Risk Perception and Communication. Because emotion influences perceptions related to disease risk, anger and happiness should decrease, and fear increase, perceived susceptibility to disease risk in the context of medical decision-making. Consistent with this prediction, basic research has demonstrated that mammography messages framed in terms of gains are more persuasive for happy, compared to sad, individuals.

In practice, risks in medical decision-making are relatively complex. Emotions relevant to risk perception may influence these types of decisions differently depending on which risks are salient (e.g., risk of cancer vs. risk of side effects). In situations in which choosing a risky option is advantageous, the ATF would predict that anger would facilitate risk taking, whereas fear would hinder it. In contrast, in situations where choosing a risky option is not recommended (e.g., a risky treatment when other effective treatment options are available) or the risk of disease is salient in the context of a screening decision, fear should facilitate decision-making, whereas anger should hinder it.
Valuation and Reward-Seeking. Emotions that influence choices involving valuation, such as sadness and disgust, are relevant. Sadness decreases susceptibility to the status quo bias, compared to anger. In decisions that involve choosing between types of treatment or screening, sadness may hinder decision-making when the status-quo is recommended, and optimize decision-making when there is not a status-quo option. Extending this research, disgust could bias decisions towards refusing any treatment; as such, disgust could be anticipated to hinder treatment decision-making.

Interpersonal Attribution . Emotions can systematically improve or degrade patient-provider interactions. Anger increases stereotyping (compared to sadness and fear).  Anger also decreases trust, whereas happiness and gratitude increase it (compared to sadness). Gratitude also increases advice-taking.

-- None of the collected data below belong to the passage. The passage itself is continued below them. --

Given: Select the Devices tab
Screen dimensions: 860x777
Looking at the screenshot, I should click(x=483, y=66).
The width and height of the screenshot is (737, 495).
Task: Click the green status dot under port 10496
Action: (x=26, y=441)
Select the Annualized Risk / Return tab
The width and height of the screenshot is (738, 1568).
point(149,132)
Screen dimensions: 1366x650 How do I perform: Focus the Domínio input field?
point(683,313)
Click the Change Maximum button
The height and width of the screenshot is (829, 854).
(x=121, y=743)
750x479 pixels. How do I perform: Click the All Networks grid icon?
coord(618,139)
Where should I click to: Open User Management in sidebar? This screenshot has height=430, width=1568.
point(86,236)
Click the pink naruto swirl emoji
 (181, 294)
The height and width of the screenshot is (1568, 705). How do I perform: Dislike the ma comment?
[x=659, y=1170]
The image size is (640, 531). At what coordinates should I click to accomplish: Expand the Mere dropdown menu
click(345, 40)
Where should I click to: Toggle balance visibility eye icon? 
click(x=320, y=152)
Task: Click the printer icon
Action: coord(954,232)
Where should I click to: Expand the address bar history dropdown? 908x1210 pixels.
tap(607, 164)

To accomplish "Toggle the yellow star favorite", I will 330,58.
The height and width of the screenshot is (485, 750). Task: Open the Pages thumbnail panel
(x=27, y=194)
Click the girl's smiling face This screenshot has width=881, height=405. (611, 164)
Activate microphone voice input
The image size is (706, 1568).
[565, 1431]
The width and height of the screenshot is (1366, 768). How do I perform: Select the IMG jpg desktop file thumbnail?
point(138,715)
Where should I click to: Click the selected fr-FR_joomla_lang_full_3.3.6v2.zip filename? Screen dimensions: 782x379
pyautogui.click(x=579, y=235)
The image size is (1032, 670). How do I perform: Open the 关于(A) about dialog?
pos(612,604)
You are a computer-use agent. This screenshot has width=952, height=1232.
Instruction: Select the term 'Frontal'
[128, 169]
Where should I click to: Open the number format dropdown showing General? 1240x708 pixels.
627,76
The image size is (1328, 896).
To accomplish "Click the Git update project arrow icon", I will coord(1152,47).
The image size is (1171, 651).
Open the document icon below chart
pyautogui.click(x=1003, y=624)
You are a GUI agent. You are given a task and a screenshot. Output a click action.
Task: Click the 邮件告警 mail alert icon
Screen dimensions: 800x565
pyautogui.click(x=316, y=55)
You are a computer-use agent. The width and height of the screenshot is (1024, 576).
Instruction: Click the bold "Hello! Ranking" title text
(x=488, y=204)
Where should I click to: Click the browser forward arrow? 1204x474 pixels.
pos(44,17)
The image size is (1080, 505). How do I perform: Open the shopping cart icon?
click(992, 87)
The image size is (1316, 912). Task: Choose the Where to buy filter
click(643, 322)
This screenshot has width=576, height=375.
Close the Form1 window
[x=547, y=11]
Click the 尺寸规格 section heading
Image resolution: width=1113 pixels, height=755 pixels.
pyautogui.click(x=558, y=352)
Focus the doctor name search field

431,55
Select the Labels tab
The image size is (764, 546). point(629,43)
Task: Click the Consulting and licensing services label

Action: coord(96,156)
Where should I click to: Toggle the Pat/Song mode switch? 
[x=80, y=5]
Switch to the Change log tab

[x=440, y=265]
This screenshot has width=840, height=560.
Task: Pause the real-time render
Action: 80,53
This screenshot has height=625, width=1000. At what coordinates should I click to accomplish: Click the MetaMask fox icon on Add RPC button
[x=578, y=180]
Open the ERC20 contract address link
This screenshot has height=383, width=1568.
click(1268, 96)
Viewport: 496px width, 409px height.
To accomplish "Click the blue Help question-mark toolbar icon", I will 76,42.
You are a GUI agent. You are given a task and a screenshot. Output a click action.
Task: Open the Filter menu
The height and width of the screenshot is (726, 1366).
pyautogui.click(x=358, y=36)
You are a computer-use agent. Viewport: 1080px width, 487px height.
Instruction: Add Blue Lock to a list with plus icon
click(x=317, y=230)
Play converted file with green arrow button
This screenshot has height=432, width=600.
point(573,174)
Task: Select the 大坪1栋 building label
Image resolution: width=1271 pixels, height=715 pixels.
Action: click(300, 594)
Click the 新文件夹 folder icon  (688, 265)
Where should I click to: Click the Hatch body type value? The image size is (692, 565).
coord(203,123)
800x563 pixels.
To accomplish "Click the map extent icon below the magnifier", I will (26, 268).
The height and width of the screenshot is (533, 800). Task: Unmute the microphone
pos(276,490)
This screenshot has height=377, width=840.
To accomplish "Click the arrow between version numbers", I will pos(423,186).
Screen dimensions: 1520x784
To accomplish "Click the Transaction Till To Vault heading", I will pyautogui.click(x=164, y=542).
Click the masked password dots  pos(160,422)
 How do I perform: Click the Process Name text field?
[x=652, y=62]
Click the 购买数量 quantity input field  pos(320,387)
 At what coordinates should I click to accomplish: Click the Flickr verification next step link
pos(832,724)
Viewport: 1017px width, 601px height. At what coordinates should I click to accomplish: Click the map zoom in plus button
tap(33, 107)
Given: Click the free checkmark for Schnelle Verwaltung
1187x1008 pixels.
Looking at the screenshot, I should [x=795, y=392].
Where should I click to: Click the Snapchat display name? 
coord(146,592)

Patients experiencing gratitude or happiness should be most poised to make the best decisions in situations where the course of action is fairly straight-forward, given high levels of trust and increased reliance on expertise, which could lead to adherence to physician recommendations. Conversely, sadness or fear would enhance decision-making when recommendations are ambiguous and depend on personal values and priorities.
Depth-of-Processing. Given the tendency to process information more heuristically (System 2) and less systematically (System 1) depending on emotional state, individuals in emotional states that predispose processing styles influence health-related information in a clinical encounter.  Indeed, Ferrer et al note that research shows that emotion can induce heuristic information processing, particularly among men.

There are some basic things here that might help make better health related decisions. As for the clinical setting, maybe the answer is to ask the same questions again later if a person is in a highly emotional state now.